Come sapete ho scelto, serenamente e consapevolmente, senza tentennamenti (e con la risolutezza che ha da sempre accompagnato la mia lunga militanza politica, e che qualcuno amichevolmente mi rimprovera) la seconda opzione. Una decisione che anche ora, ad urne aperte e a schede contate, non rinnego: nel senso che, dovessi o potessi tornare indietro, rifarei sempre ed inesorabilmente la stessa scelta.
Per Andria, la mia città, e per gli Andriesi, i miei concittadini.
La mia coalizione, fatta di donne e uomini senza sigle, si ferma dunque al 17% dei consensi. Un risultato importante per un raggruppamento civico costruito in tutta fretta, che ha cercato e intercettato un voto trasversale molto "di opinione" e assai poco "politico".
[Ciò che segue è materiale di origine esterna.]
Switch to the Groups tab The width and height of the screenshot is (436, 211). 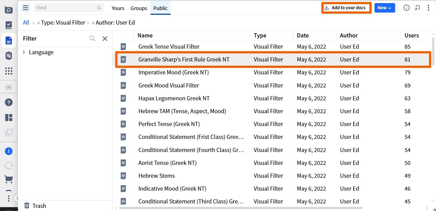point(138,8)
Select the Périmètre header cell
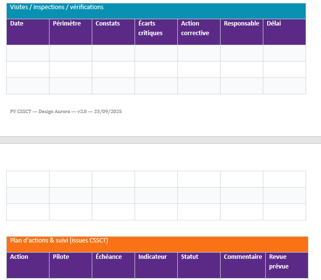 [70, 32]
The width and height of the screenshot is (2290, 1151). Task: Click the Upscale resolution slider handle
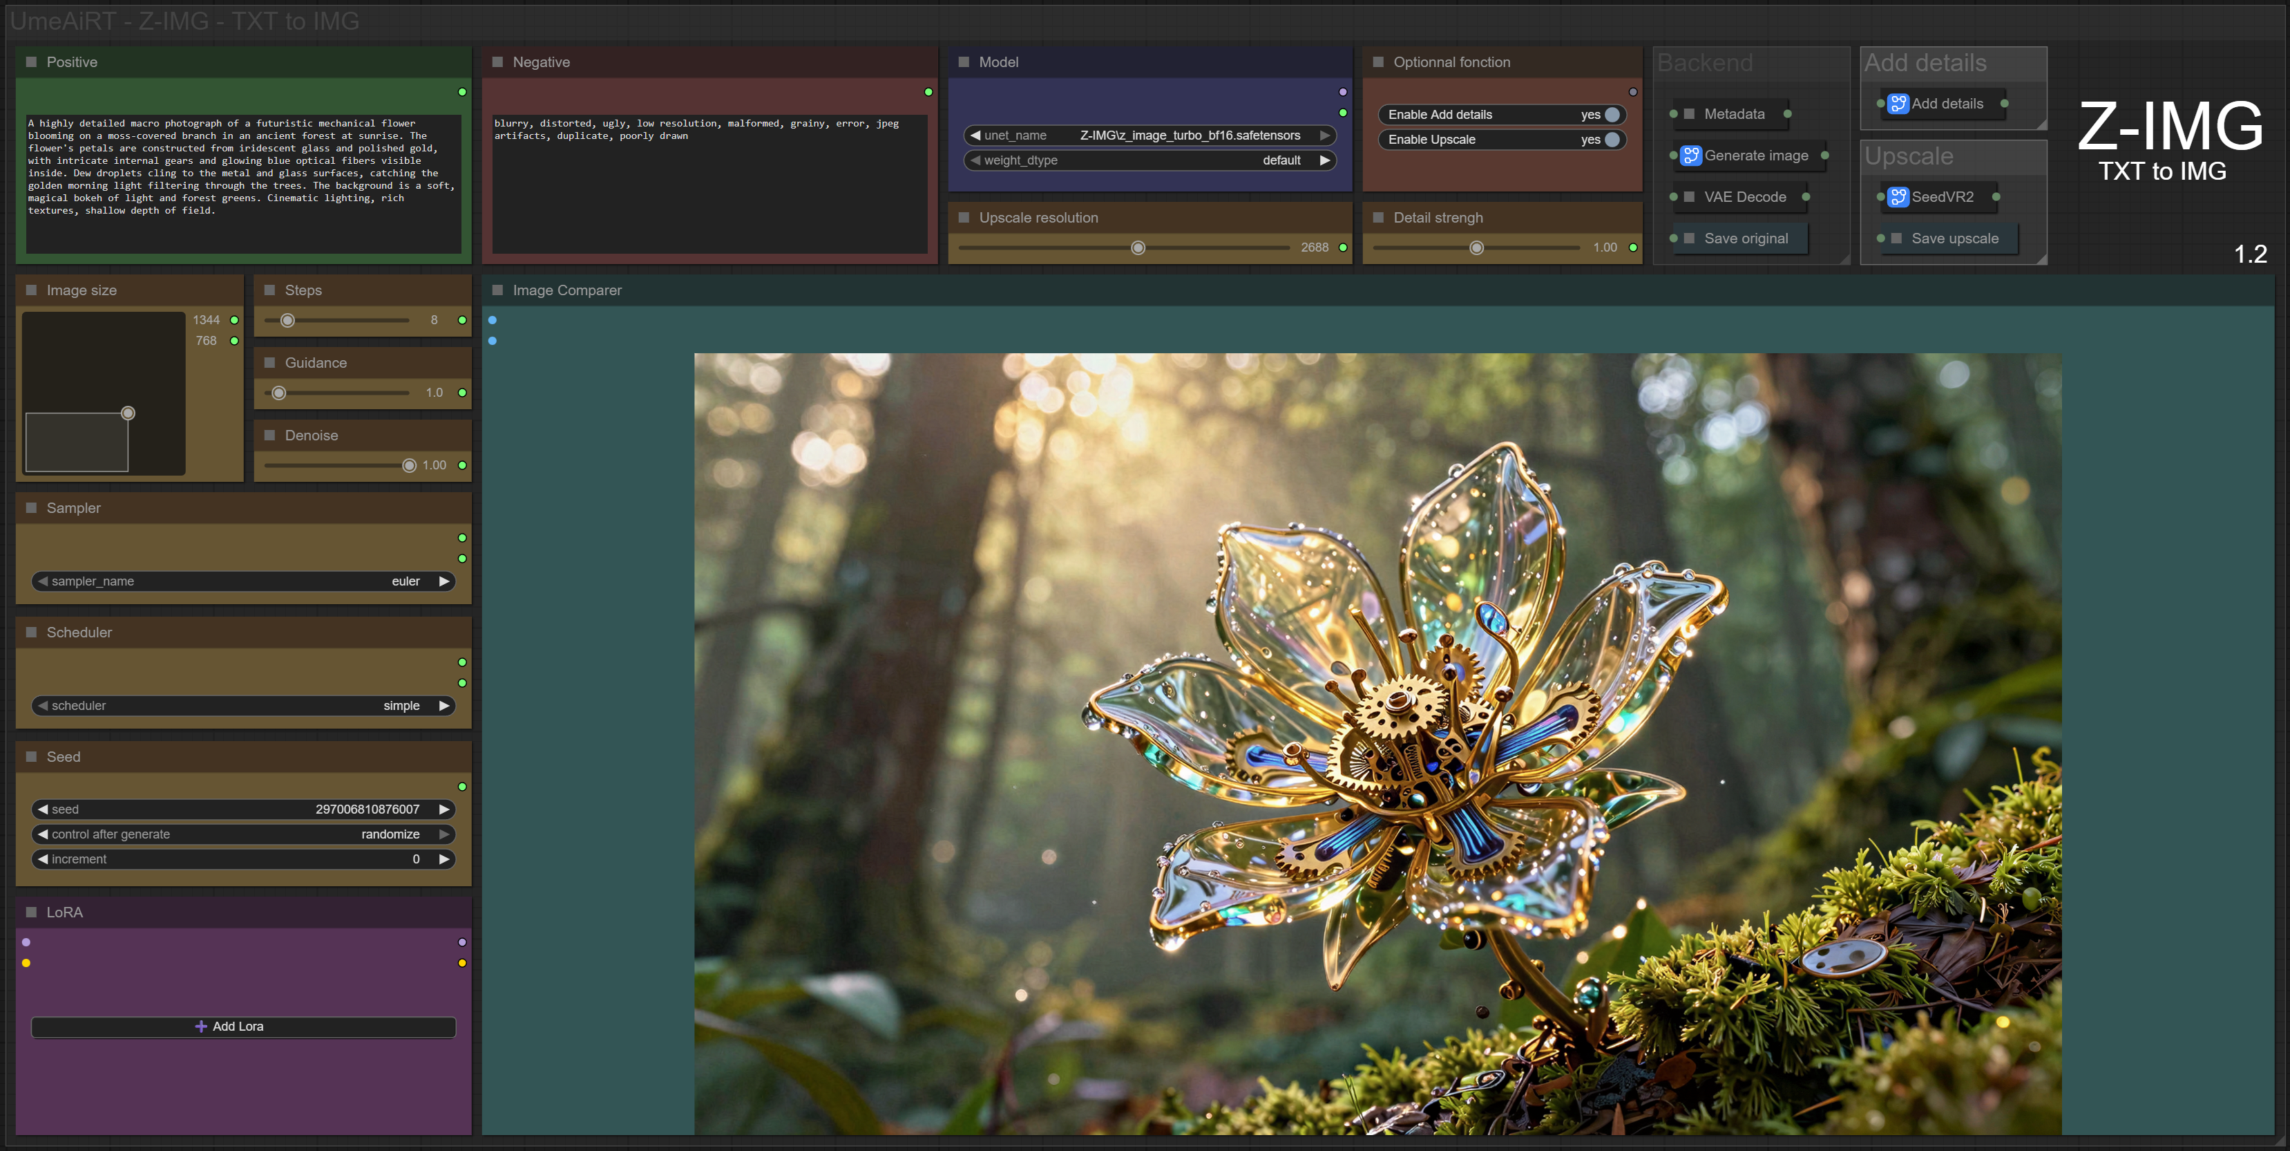tap(1138, 248)
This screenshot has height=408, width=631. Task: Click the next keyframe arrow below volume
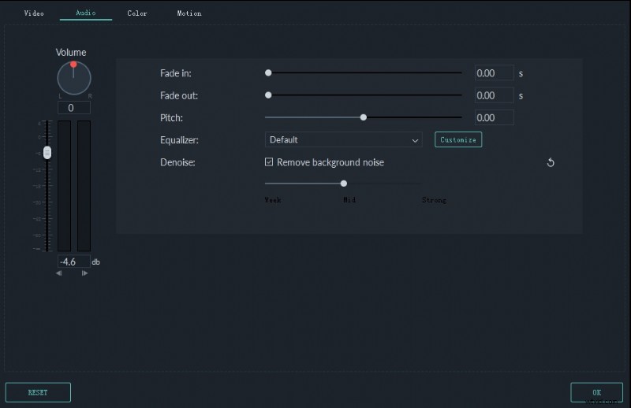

Avremmo potuto fare di più? Probabilmente sì, magari con una campagna elettorale più lunga (e collocata in una stagione senza ferragosto e covid 19) avremmo potuto alzare l'asticella ben oltre il 20%.

Ma queste sono attenuanti che lasciano il tempo che trovano. Niente alibi, allora. Prendo atto della sconfitta -prosegue Nino Marmo- come a suo tempo ho preso atto delle mie numerose vittorie. All'interno della coalizione ci sarà di certo una riflessione con l'intento, unico, di migliorarsi. Ma niente processi o polemiche. La responsabilità del risultato finale è tutta in capo al sottoscritto, cui non resta ora che abbracciare, uno per uno, tutti i candidati delle cinque liste concorrenti e ringraziare, ancora una volta uno per uno, tutti gli ottomila andriesi che ci hanno gratificato del loro consenso libero e consapevole.
Ai due candidati al ballottaggio, Giovanna Bruno e Michele Coratella, vanno i miei complimenti per questo primo traguardo raggiunto. Ad Antonio Scamarcio ed ai partiti del centro destra locale mi permetto solo di rammentare, caso mai ce ne fosse ancora bisogno, il principio per cui "i territori e le comunità sono sovrani e non vassalli", oltre alla regola aurea per cui "in Politica nulla si improvvisa".
A Laura Di Pilato, poi, va il mio apprezzamento per la caparbietà e l'ostinazione, tutta femminile, con cui ha rincorso un obiettivo numericamente impossibile.
Ma è ai giovani che intendo rivolgere il mio pensiero conclusivo: ci sono battaglie, nella politica come nella vita, che vanno affrontate e combattute senza risparmio o timore. Prima o poi arriva il momento in cui occorre prendere una posizione netta che magari non è né sicura, né conveniente, né popolare. Eppure bisogna prenderla, semplicemente perché è...GIUSTA! Viva Andria», conclude Nino Marmo.